- [DOCUMENT EXTRACT]
The Harris '721 disclosure includes a plurality of Belleville springs 78 disposed between the lower end of the packer element and a setting piston which applies a longitudinal force to the spring and packer elements. The spring is intended to maintain the packer elements compressed as the mandrel lengthens as a result of thermal expansion and as the total length of the packer elements decreases as a result of melting or degradation of low temperature packer elements. It has been found that the Belleville springs do not have sufficient travel to maintain sealing action in the presence of high temperatures.
Moreover, the Harris, '840 and Harris et al. '721 disclosures do not provide a mechanism for setting slips independently of the packer elements. The instant invention provides an advantage over the prior art by providing apparatus which continuously exerts a biasing force against a packer element and which provides for independent setting of slips, with both the biasing and slip setting forces being generated by internal hydraulic pressure.
The instant invention comprises a mandrel having a nonelastomeric packer element disposed thereabout. Ratchet means are associated with the mandrel for moving the packer element toward a well bore when the apparatus is received therein. Biasing means continuously urge the packer element into sealing engagement with the well bore. Slip means are associated with the mandrel for setting the same in the bore and are set independently from the packer elements responsive to an increase internal mandrel pressure.
These and other advantages of the instant invention will become more fully apparent when the following detailed description is read with reference to the accompanying drawings wherein:
FIG. 1A-1C comprises a cross-sectional view of a well packer incorporating the instant invention.

- [DATA BLOCK]
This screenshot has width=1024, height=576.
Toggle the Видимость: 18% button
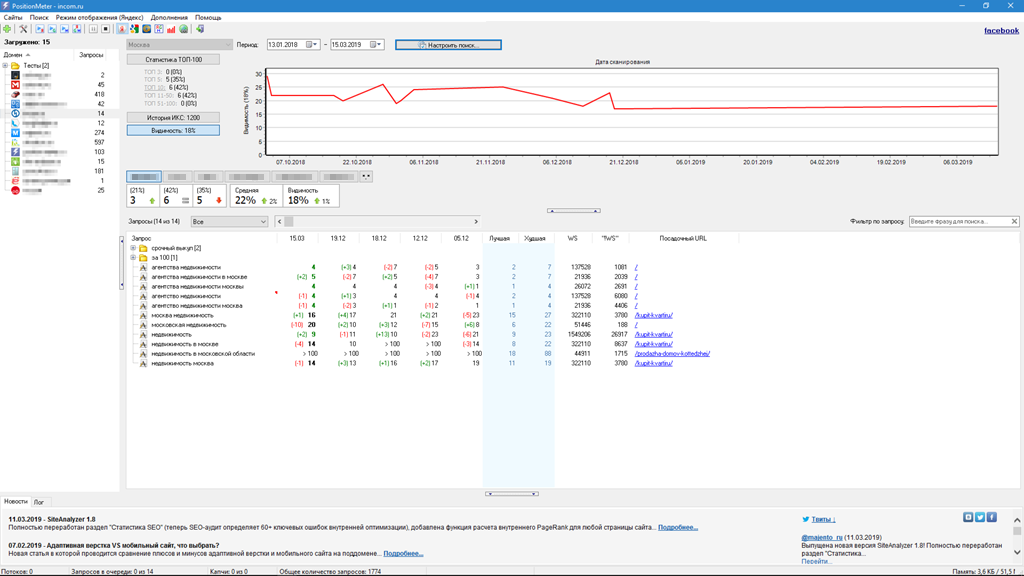[173, 130]
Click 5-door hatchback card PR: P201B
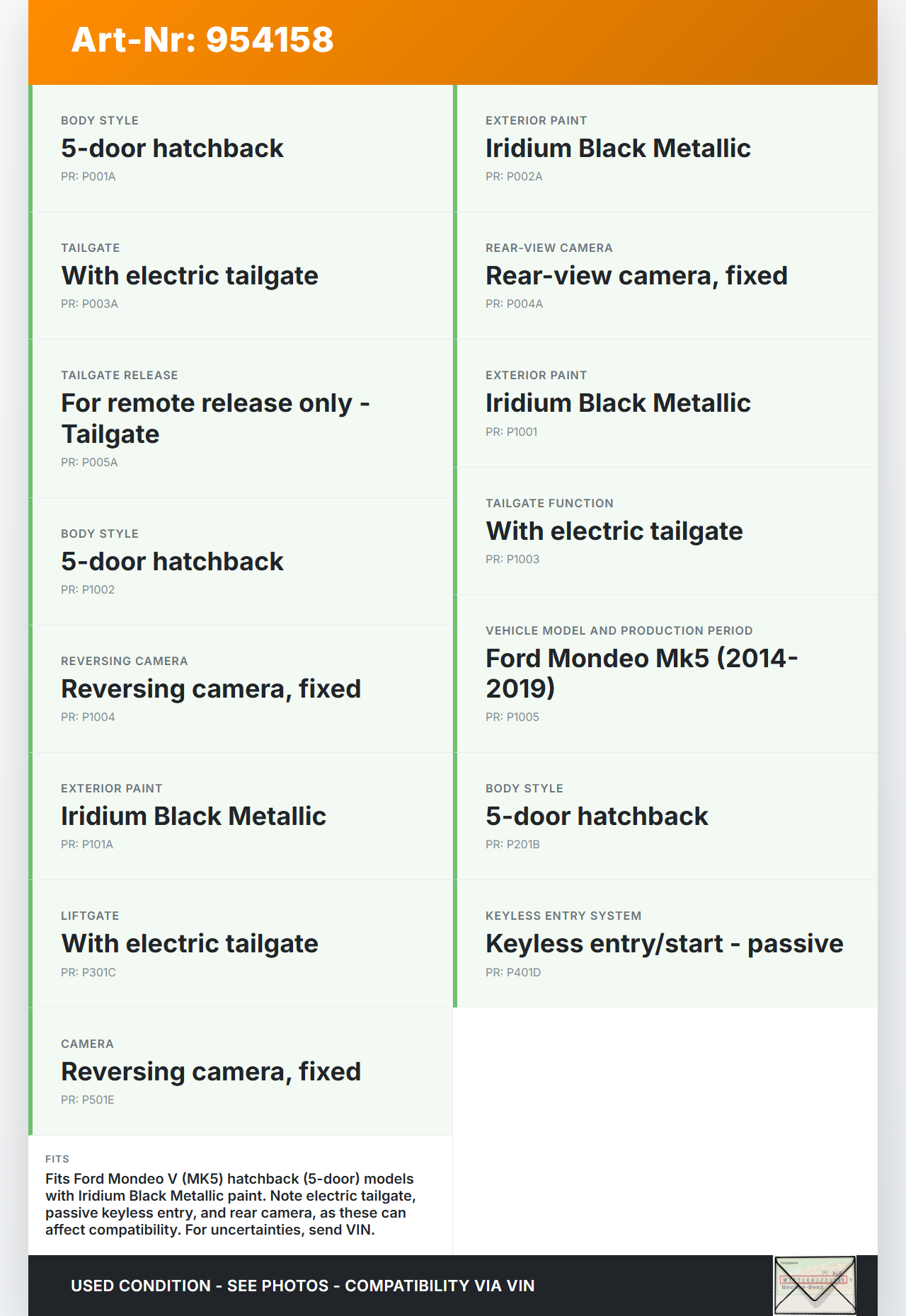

- [TASK]
In the well packer text, the paragraph beginning "The instant invention comprises" names the parts of the apparatus. List every one of them.

- [FINAL ANSWER]
- Mandrel
- Nonelastomeric packer element
- Ratchet means
- Biasing means
- Slip means